Ali Juma, 54, who works at Spire Murrayfield Hospital in Barnston, recently returned from Tripoli, Lebanon, where he was treating children caught up in the conflict.
Having worked with US-based organisation LEAP Global Missions, which provides surgical care for those in need around the world, Dr Juma now wants to set up a UK care team offering long-term treatment for patients.
He said: “Having been there and going there [Lebanon] for the last couple of years, I joined the American [specialised surgical services] team. The first time I did was January last year, and we went to Jordan and treated the more acute injuries.
“The patients were a mixture of adults and children. Then, this year, we did the same thing but the majority of our patients were children.
“This was an incentive for me to start thinking about establishing something in the UK and going out there more frequently as well as joining the American team once a year.”
Hoping to visit the region twice a year, Dr Juma recently helped nearly 100 patients who had injuries from shrapnel, bomb blasts and severe burns.

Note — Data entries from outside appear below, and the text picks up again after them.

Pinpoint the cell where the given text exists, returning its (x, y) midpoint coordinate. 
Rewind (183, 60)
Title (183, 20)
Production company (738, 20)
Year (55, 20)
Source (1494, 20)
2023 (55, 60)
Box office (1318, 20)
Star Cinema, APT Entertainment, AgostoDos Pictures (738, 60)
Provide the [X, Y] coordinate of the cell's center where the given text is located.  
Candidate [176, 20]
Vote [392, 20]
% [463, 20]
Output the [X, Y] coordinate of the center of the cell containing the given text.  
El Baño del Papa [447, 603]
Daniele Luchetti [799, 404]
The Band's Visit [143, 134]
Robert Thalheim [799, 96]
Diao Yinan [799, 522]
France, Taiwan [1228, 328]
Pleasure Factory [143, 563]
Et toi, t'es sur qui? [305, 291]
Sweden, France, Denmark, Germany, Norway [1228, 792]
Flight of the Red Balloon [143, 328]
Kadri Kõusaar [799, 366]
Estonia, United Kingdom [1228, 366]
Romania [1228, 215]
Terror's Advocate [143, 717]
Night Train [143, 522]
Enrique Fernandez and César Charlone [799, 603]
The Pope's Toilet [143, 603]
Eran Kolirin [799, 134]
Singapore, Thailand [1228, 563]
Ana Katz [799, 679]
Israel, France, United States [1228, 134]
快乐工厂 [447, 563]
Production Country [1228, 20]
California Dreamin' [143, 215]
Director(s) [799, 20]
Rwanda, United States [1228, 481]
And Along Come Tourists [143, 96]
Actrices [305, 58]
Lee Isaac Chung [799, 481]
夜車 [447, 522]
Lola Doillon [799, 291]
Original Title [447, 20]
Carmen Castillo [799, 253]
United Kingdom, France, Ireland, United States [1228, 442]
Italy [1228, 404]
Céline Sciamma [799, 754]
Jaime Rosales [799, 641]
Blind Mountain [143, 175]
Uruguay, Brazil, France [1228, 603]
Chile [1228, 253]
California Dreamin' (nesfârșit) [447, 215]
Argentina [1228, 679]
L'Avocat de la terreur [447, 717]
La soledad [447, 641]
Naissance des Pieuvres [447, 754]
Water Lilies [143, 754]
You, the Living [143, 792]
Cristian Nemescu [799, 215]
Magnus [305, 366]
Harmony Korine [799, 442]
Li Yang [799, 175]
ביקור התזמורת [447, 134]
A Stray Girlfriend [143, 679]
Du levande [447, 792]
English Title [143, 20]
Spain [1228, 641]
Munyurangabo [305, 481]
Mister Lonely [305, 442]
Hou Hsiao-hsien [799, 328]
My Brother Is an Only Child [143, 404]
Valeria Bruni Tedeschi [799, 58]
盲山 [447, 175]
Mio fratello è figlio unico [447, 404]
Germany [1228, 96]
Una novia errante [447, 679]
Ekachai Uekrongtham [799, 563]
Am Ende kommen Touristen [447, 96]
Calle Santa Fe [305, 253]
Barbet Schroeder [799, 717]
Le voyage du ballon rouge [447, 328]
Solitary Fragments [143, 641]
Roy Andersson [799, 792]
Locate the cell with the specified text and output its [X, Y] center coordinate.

“I think it is time to give back. After seeing all of the children who are injured and then seeing them smiling at you that is what makes you think that you want to come back and do some more,” said Dr Juma.
“The continuation of care for all patients is important because an operation is only part of the care of the individual. The before and after-care is very important for the success of what you do, and without the continuation of care your outcome isn’t going to be very good.”
Speaking of his plans to create a UK-based care team, he added: “What I am thinking of is having more involved surgeons and doctor surgeons, like myself, but on top of that having more supporting mechanisms like nursing assistants in theatre.
“It would also be helpful, especially when it comes to burns and hand injuries, to have an occupational therapist or physiotherapist. It would be good to create some sort of support for treatments and train the local physiotherapists, doctors and nurses to carry on beyond what we can provide.”